:: OBJECTIVE ::
Rewrite the lines of all the records below as a numbered list, skipping any blank lines and omitting the pictures.
┌──
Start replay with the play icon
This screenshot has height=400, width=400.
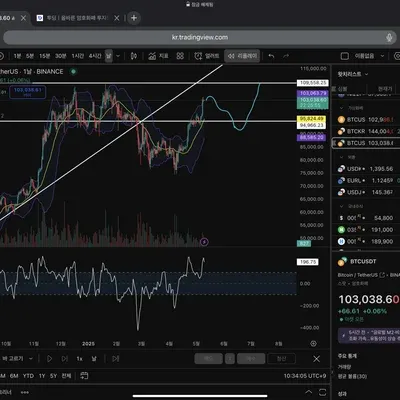[x=50, y=359]
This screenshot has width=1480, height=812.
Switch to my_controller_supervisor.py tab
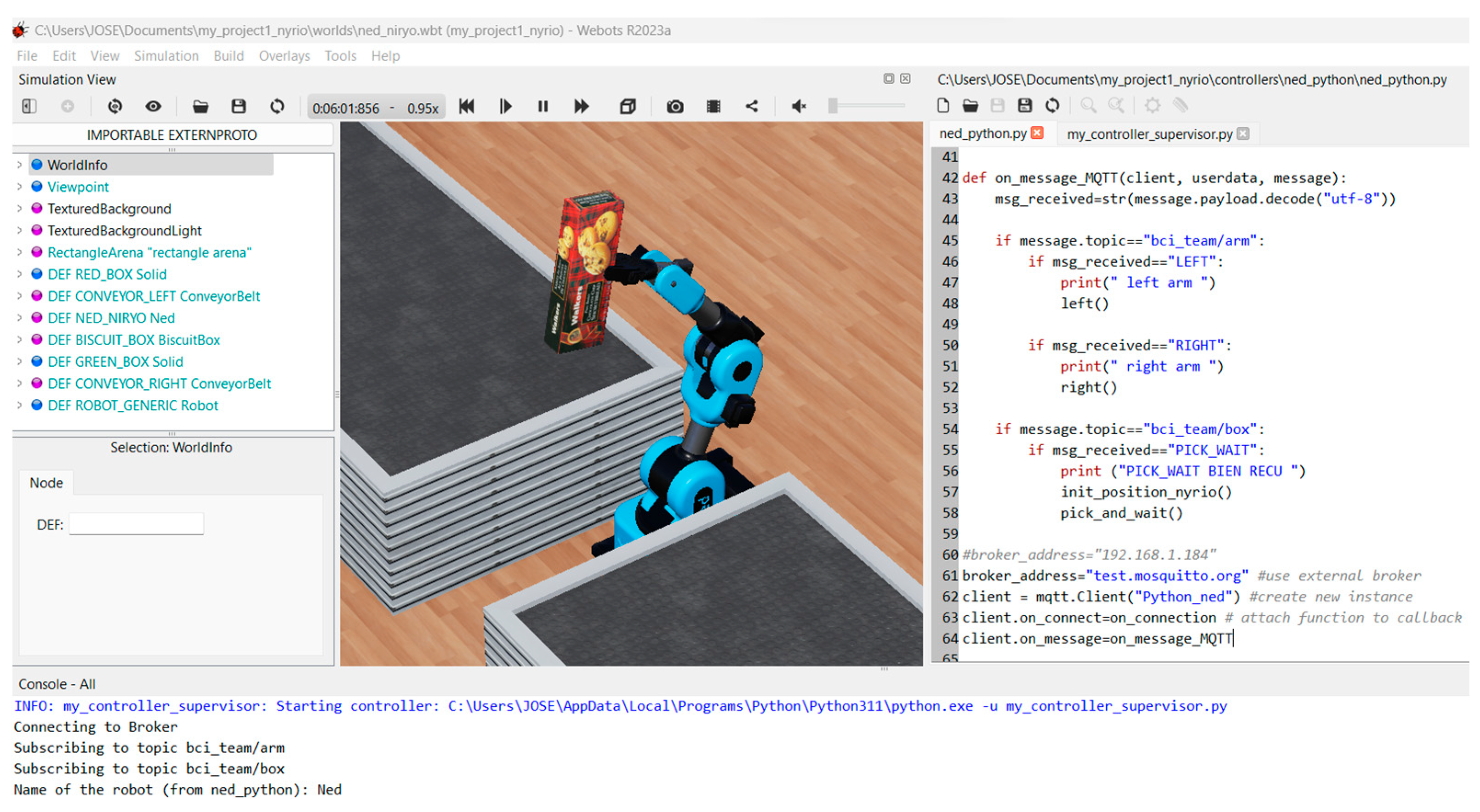(x=1149, y=134)
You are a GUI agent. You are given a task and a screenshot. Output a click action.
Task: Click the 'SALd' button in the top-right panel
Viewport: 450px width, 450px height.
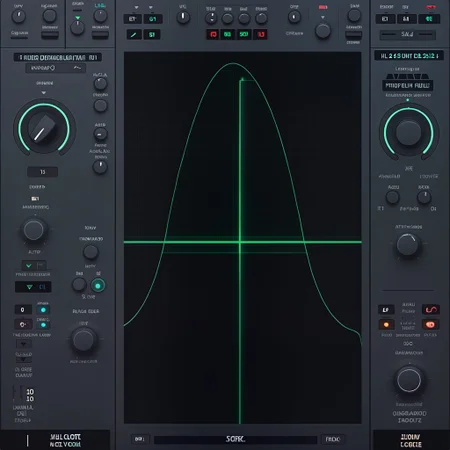(x=407, y=34)
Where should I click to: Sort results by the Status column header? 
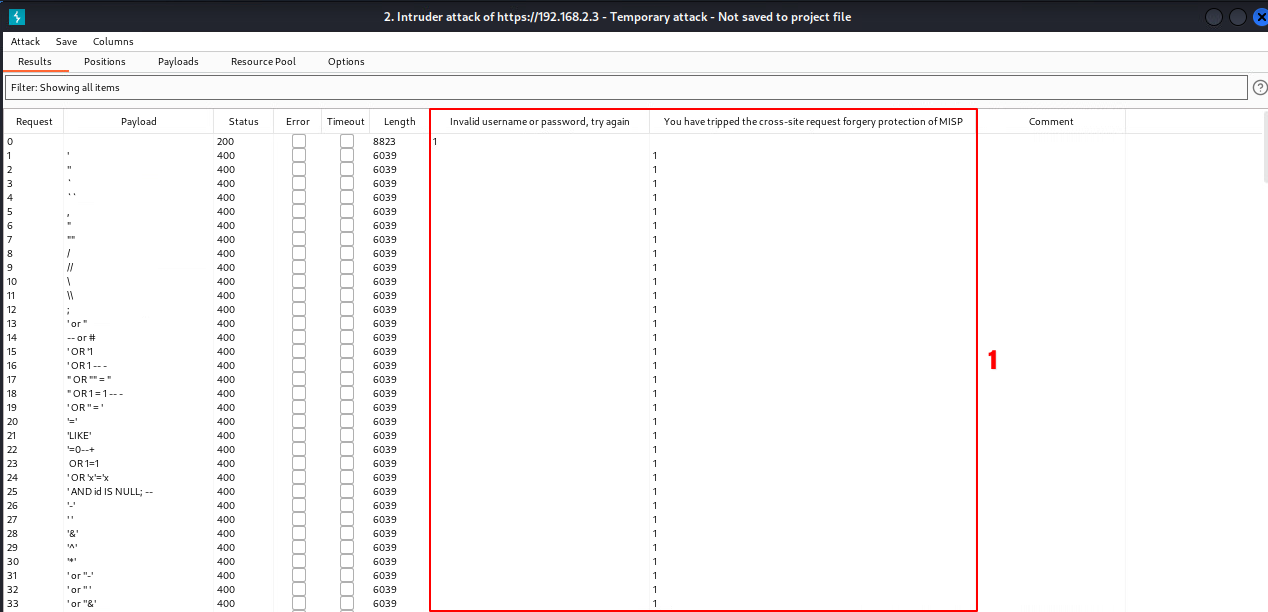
└──
:: ANSWER TO THE TASK ::
1. Start replay with the play icon
2. This screenshot has height=400, width=400.
3. [x=50, y=359]
4. This screenshot has width=1480, height=812.
5. Switch to my_controller_supervisor.py tab
6. (x=1149, y=134)
7. You are a GUI agent. You are given a task and a screenshot. Output a click action.
8. Task: Click the 'SALd' button in the top-right panel
9. Viewport: 450px width, 450px height.
10. (x=407, y=34)
11. Where should I click to: Sort results by the Status column header? 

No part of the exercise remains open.